感官评分人员是随机挑选的15位年龄在20～40岁的味觉敏感的健康人员。以硫酸奎宁为苦味标准物，配制成0、1、3、5、7mg/l质量浓度的苦味标准液，苦味对应的分值分别为0分、1分、3分、5分、7分。通过与硫酸奎宁配制的标准苦味对比，根据不同处理组酶解液组分的苦味情况品尝后给予分值。苦味分值越低，苦味越小。

表1采用不同蛋白酶酶解对桃仁蛋白酶解液苦味评分分值的影响

注：表中数据右上角**表示实施例1和2的苦味分值与对比例1和对比例2相比存在极显著性差异，p＜0.01。

从表1可以看出，实施例1和2的苦味分值与对比例1和对比例2相比均存在极显著性差异，p＜0.01。感官评价分值结果表明采用3500u/g或4000u/g的嗜热菌蛋白酶酶解的桃仁提取蛋白酶解多肽的苦味均有显著降低，而无论是采用4000u/g的木瓜蛋白酶，还是4000u/g的中性蛋白酶，所得的桃仁提取蛋白酶解多肽均仍有较重的苦味。

表2不同处理对分子量为3000～5000da酶解多肽组分苦味评分分值的影响

注：表中数据右上角**表示实施例1和2的苦味分值与对比例1相比存在极显著性差异，p＜0.01。

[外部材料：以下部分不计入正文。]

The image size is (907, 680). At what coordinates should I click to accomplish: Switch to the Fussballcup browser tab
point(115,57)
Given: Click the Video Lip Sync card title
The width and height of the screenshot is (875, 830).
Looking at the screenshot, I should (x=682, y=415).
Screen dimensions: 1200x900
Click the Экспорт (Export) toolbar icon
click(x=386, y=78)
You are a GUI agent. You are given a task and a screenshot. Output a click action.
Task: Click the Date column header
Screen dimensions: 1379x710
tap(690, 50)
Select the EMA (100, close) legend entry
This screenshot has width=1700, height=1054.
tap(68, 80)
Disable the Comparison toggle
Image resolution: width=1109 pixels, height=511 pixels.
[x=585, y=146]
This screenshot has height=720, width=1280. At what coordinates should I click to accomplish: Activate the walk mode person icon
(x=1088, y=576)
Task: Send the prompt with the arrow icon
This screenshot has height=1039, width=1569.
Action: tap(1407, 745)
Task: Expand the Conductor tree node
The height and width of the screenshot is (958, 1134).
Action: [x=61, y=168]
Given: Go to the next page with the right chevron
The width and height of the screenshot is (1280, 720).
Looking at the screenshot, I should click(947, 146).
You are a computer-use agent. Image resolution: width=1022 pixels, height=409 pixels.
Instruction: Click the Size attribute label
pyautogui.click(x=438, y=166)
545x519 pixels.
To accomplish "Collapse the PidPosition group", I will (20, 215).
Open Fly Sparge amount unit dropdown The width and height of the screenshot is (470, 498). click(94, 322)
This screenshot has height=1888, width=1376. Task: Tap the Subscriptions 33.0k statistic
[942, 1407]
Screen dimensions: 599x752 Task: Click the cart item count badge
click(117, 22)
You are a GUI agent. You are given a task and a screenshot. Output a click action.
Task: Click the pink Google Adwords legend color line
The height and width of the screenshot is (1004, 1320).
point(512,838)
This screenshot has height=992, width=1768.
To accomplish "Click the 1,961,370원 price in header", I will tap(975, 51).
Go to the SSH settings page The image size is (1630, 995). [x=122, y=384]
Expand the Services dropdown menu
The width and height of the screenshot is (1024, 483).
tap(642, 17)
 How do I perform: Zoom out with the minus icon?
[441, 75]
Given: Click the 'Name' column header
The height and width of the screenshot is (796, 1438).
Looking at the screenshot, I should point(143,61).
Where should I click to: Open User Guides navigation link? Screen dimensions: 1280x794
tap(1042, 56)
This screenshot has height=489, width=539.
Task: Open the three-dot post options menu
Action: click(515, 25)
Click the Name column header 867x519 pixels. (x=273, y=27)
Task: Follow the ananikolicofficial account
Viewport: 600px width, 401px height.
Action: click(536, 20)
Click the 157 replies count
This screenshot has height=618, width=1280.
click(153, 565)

从表2可以看出，实施例3和4的苦味分值与对比例3相比存在极显著性差异，p＜0.01。由感官评价分值结果可知，没有经过类蛋白反应的分子量为3000～5000da酶解多肽组分苦味分值较高，苦味较重，品尝评价后的苦味值为6.8，而应用3000u/g和2000u/g单位的proteax蛋白酶进行类蛋白反应后其苦味值有极显著的降低，苦味值分值分别只有0.6和1.3。